Jan 21, 2021 9:00 PM

New Choral Director brings lifetime of love for music to Barton Community College

Posted Jan 21, 2021 9:00 PM
Dr. Eric Foley, Director of Choral Activities at Barton Community College
Dr. Eric Foley, Director of Choral Activities at Barton Community College

Story by Brandon Steinert

Dr. Eric Foley will bring a wealth of experience in music education and a devotion to his craft to the Director of Choral Activities position at Barton Community College. He will teach vocal students, conduct choirs and ensembles and help direct musicals, among other responsibilities. He will work at the college as an adjunct faculty member through the spring semester and will begin full time in the fall.

One of his first projects will be leading the Central Kansas Community Choir (CKCC) on April 11, which is open to community members who would like to participate. The first rehearsal is Jan. 25 and those interested should contact Angel Morgan at (620) 792-9391 or [email protected] More can be found at bartonccc.edu/news/central-kansas-community-choir-21.

Foley grew up with music, learning to play piano at the age of five. Both of his parents, while not technically trained musicians, were very musically inclined.

“When was music not a part of my life?” he said. “I would go to sing at festivals and participate in small ensembles and solos. I would go to summer music camps. Music was a big part of my life growing up.”

The hobby became something more over time, which ultimately led to his pursuit of music as a career.

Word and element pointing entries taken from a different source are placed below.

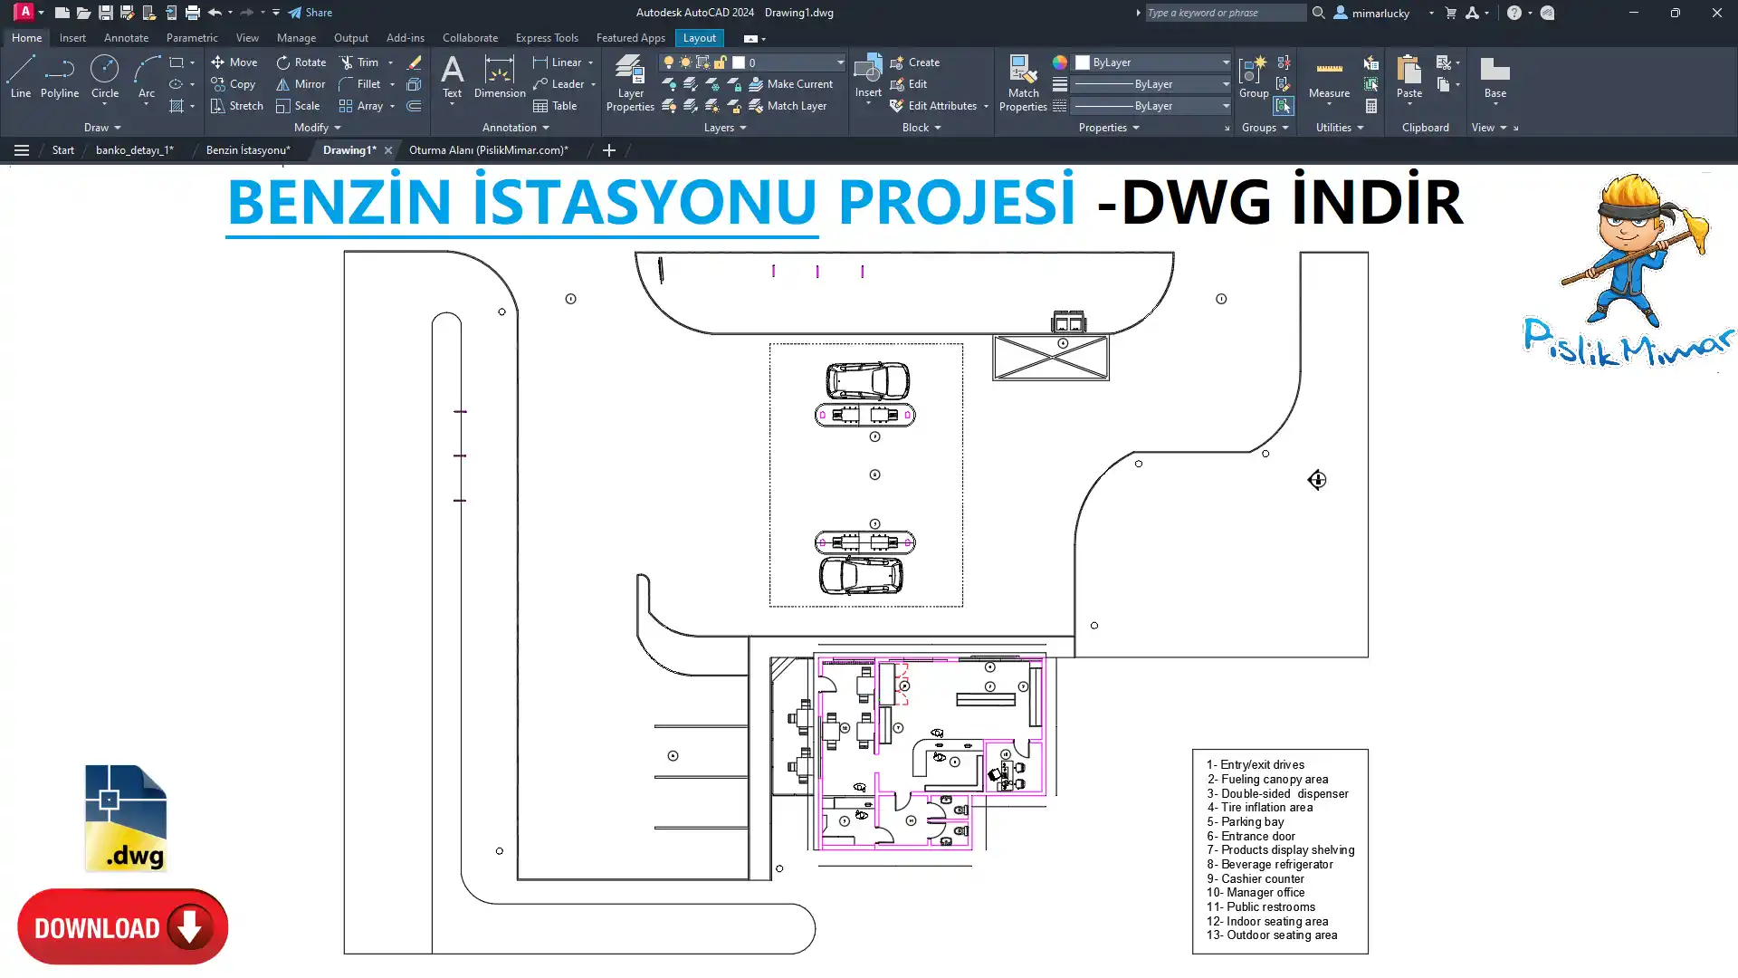Toggle layer freeze sun icon
This screenshot has height=978, width=1738.
(x=685, y=62)
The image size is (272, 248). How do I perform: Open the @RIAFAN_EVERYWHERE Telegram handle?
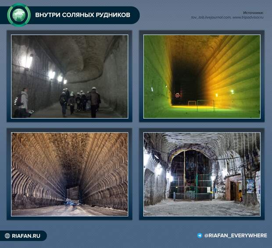click(x=236, y=236)
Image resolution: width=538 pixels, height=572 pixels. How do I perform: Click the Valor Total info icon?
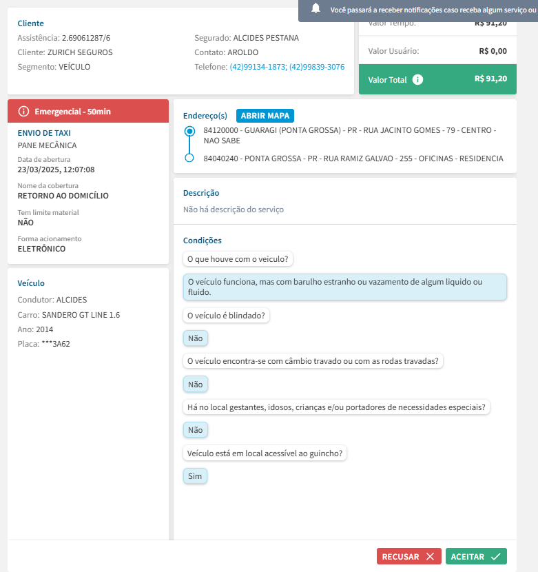[417, 79]
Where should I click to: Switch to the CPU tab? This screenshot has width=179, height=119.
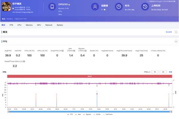point(19,25)
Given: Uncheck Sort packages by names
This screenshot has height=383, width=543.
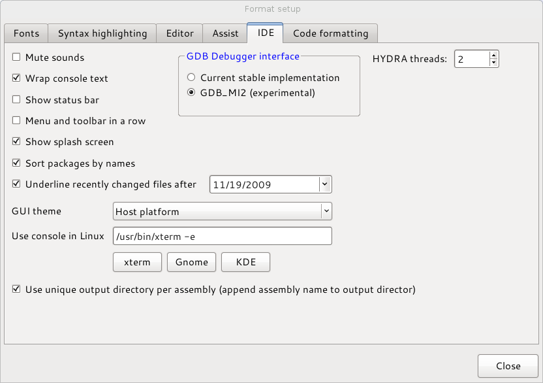Looking at the screenshot, I should click(17, 163).
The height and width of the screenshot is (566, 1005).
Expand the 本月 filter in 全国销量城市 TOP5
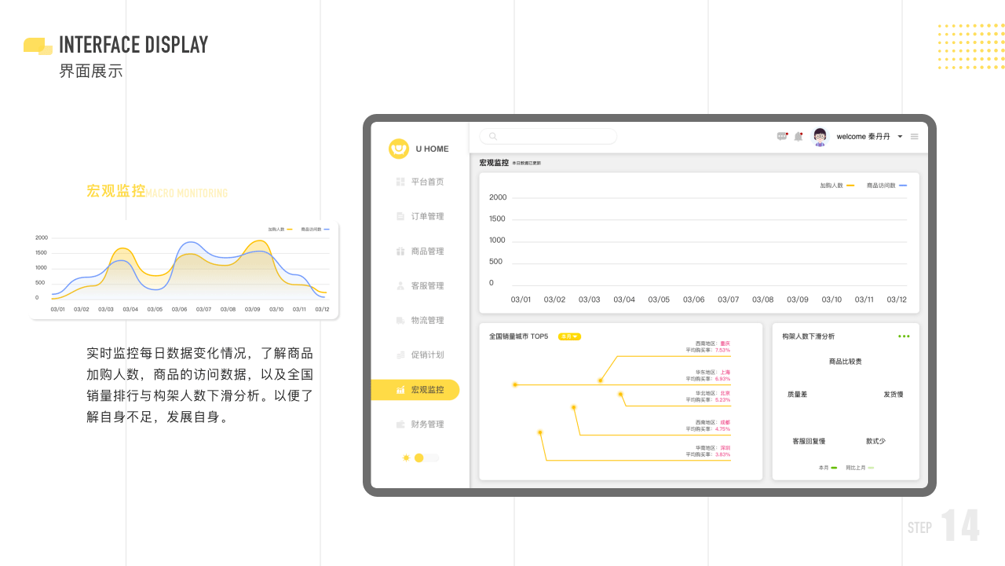[568, 336]
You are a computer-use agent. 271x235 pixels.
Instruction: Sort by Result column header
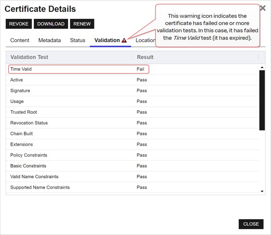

“You start to see how well you can do it; try to improve on your own skills and improve your ability,” he said. “That kept me going. Then, there was a certain enjoyment that went along with it, which I enjoyed sharing with other people too, and that’s why music education became my career.”

He has since taught at the high school and middle school levels for 14 years, and in higher education at Midwestern Baptist Theological Seminary and Corban University. He eventually worked his way to the department chair position at both institutions.

Most recently, he has been teaching at Lyons High School just down the highway from Barton. He said he is excited to teach in higher education once again and in particular is ready to work on the musical theatre productions and work with the larger groups like the Central Kansas Community Choir, the Barton Orchestra and the smaller ensembles.

“I’m looking forward to getting back to working with collegiate students again,” he said. “And, I look forward to seeing what I can build out of what’s been at Barton before and make it a place where we

can help students be engaged in music. It's a camaraderie thing; the community that happens inside a community. That’s what I love about what I do, to build that community. I want to make the program at Barton a special place.”

Foley said the COVID-19 pandemic has made the work of a choral director far more challenging, but also more important.

“Many find (music) is both an emotional and psychological outlet and provides a healthy way to stay grounded,” he said. “Distance has become the biggest challenge, trying to find ways to connect and keep an ensemble engaged when you’re looking at six feet apart with masks. Faced, bodies and clarity make it more difficult for the ensemble to share information. I'm working to find different ways to do what we were doing before, but have the same quality of performance and engagement with the audience and ensemble members.”

Foley said he is excited about his first Barton concerts, which will take place in the fall semester, but the journey getting them ready to perform is just as rewarding as the final product.

“My favorite part about directing is watching the ensemble come together for a common goal and to see the emotional engagement in each one of those members in what’s going on during the performance,” he said. “The performance is a lot of fun but it’s not the only part. Sometimes it’s the performance inside the rehearsal that’s just as engaging, if not more so, where the connections to the music for the ensemble members becomes stronger.”